[Dataset items]
────────────────

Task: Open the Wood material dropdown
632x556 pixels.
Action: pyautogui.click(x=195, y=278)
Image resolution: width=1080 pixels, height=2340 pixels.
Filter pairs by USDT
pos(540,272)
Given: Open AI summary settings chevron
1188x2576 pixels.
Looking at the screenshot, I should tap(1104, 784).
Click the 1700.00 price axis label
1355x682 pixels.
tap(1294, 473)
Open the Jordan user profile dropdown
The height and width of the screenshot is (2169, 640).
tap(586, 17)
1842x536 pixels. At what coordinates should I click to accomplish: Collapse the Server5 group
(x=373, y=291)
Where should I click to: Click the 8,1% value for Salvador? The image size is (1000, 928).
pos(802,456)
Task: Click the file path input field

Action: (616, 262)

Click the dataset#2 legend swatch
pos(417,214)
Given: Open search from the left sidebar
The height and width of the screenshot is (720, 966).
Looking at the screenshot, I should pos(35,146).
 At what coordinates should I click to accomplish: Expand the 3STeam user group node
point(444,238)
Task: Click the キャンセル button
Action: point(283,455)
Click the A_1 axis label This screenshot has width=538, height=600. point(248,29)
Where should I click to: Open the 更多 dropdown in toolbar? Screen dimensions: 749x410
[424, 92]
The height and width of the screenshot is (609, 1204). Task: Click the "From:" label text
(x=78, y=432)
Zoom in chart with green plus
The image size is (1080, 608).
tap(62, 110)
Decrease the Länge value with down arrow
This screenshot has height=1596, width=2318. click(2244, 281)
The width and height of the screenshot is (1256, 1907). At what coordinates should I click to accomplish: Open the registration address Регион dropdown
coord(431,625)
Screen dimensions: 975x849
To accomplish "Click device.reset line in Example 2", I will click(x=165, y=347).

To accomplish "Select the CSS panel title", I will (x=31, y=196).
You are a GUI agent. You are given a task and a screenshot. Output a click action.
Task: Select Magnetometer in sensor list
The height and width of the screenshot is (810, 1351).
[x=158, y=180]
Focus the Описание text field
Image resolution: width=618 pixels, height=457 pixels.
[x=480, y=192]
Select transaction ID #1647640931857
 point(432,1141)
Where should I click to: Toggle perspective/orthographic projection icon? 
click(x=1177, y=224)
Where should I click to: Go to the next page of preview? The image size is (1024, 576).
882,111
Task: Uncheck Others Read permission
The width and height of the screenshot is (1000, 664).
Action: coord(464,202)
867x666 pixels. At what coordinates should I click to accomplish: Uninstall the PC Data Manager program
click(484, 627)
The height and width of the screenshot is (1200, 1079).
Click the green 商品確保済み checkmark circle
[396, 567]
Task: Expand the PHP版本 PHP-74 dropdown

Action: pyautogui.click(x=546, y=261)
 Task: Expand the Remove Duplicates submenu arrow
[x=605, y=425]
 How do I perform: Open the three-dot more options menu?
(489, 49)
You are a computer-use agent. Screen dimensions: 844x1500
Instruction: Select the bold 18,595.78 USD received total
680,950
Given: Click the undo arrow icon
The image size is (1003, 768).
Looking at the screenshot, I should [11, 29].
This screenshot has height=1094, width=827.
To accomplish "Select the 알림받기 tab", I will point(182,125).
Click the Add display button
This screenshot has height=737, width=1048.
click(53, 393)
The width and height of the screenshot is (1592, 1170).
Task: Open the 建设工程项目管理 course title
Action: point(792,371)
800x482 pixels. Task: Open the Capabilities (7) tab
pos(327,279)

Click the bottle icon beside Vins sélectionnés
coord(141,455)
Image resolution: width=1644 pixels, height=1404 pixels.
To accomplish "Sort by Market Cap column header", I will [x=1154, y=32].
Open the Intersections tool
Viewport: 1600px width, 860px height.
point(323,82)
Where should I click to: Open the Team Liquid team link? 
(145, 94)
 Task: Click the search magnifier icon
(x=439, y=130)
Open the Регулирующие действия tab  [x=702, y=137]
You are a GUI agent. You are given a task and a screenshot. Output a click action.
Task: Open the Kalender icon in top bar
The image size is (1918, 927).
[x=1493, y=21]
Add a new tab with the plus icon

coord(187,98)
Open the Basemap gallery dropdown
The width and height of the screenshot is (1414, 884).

────────────────

What to work on:
Please copy all of the data above exactly.

The completed task:
Task: Open the Wood material dropdown
632x556 pixels.
Action: pyautogui.click(x=195, y=278)
Image resolution: width=1080 pixels, height=2340 pixels.
Filter pairs by USDT
pos(540,272)
Given: Open AI summary settings chevron
1188x2576 pixels.
Looking at the screenshot, I should tap(1104, 784).
Click the 1700.00 price axis label
1355x682 pixels.
tap(1294, 473)
Open the Jordan user profile dropdown
The height and width of the screenshot is (2169, 640).
tap(586, 17)
1842x536 pixels. At what coordinates should I click to accomplish: Collapse the Server5 group
(x=373, y=291)
Where should I click to: Click the 8,1% value for Salvador? The image size is (1000, 928).
pos(802,456)
Task: Click the file path input field

Action: (616, 262)

Click the dataset#2 legend swatch
pos(417,214)
Given: Open search from the left sidebar
The height and width of the screenshot is (720, 966).
Looking at the screenshot, I should pos(35,146).
 At what coordinates should I click to accomplish: Expand the 3STeam user group node
point(444,238)
Task: Click the キャンセル button
Action: point(283,455)
Click the A_1 axis label This screenshot has width=538, height=600. point(248,29)
Where should I click to: Open the 更多 dropdown in toolbar? Screen dimensions: 749x410
[424, 92]
The height and width of the screenshot is (609, 1204). Task: Click the "From:" label text
(x=78, y=432)
Zoom in chart with green plus
The image size is (1080, 608).
tap(62, 110)
Decrease the Länge value with down arrow
This screenshot has height=1596, width=2318. click(2244, 281)
The width and height of the screenshot is (1256, 1907). At what coordinates should I click to accomplish: Open the registration address Регион dropdown
coord(431,625)
Screen dimensions: 975x849
To accomplish "Click device.reset line in Example 2", I will click(x=165, y=347).

To accomplish "Select the CSS panel title", I will (x=31, y=196).
You are a GUI agent. You are given a task and a screenshot. Output a click action.
Task: Select Magnetometer in sensor list
The height and width of the screenshot is (810, 1351).
[x=158, y=180]
Focus the Описание text field
Image resolution: width=618 pixels, height=457 pixels.
[x=480, y=192]
Select transaction ID #1647640931857
 point(432,1141)
Where should I click to: Toggle perspective/orthographic projection icon? 
click(x=1177, y=224)
Where should I click to: Go to the next page of preview? The image size is (1024, 576).
882,111
Task: Uncheck Others Read permission
The width and height of the screenshot is (1000, 664).
Action: coord(464,202)
867x666 pixels. At what coordinates should I click to accomplish: Uninstall the PC Data Manager program
click(484, 627)
The height and width of the screenshot is (1200, 1079).
Click the green 商品確保済み checkmark circle
[396, 567]
Task: Expand the PHP版本 PHP-74 dropdown

Action: pyautogui.click(x=546, y=261)
 Task: Expand the Remove Duplicates submenu arrow
[x=605, y=425]
 How do I perform: Open the three-dot more options menu?
(489, 49)
You are a computer-use agent. Screen dimensions: 844x1500
Instruction: Select the bold 18,595.78 USD received total
680,950
Given: Click the undo arrow icon
The image size is (1003, 768).
Looking at the screenshot, I should [11, 29].
This screenshot has height=1094, width=827.
To accomplish "Select the 알림받기 tab", I will point(182,125).
Click the Add display button
This screenshot has height=737, width=1048.
click(53, 393)
The width and height of the screenshot is (1592, 1170).
Task: Open the 建设工程项目管理 course title
Action: point(792,371)
800x482 pixels. Task: Open the Capabilities (7) tab
pos(327,279)

Click the bottle icon beside Vins sélectionnés
coord(141,455)
Image resolution: width=1644 pixels, height=1404 pixels.
To accomplish "Sort by Market Cap column header", I will [x=1154, y=32].
Open the Intersections tool
Viewport: 1600px width, 860px height.
point(323,82)
Where should I click to: Open the Team Liquid team link? 
(145, 94)
 Task: Click the search magnifier icon
(x=439, y=130)
Open the Регулирующие действия tab  [x=702, y=137]
You are a GUI agent. You are given a task and a screenshot. Output a click action.
Task: Open the Kalender icon in top bar
The image size is (1918, 927).
[x=1493, y=21]
Add a new tab with the plus icon

coord(187,98)
Open the Basemap gallery dropdown
The width and height of the screenshot is (1414, 884).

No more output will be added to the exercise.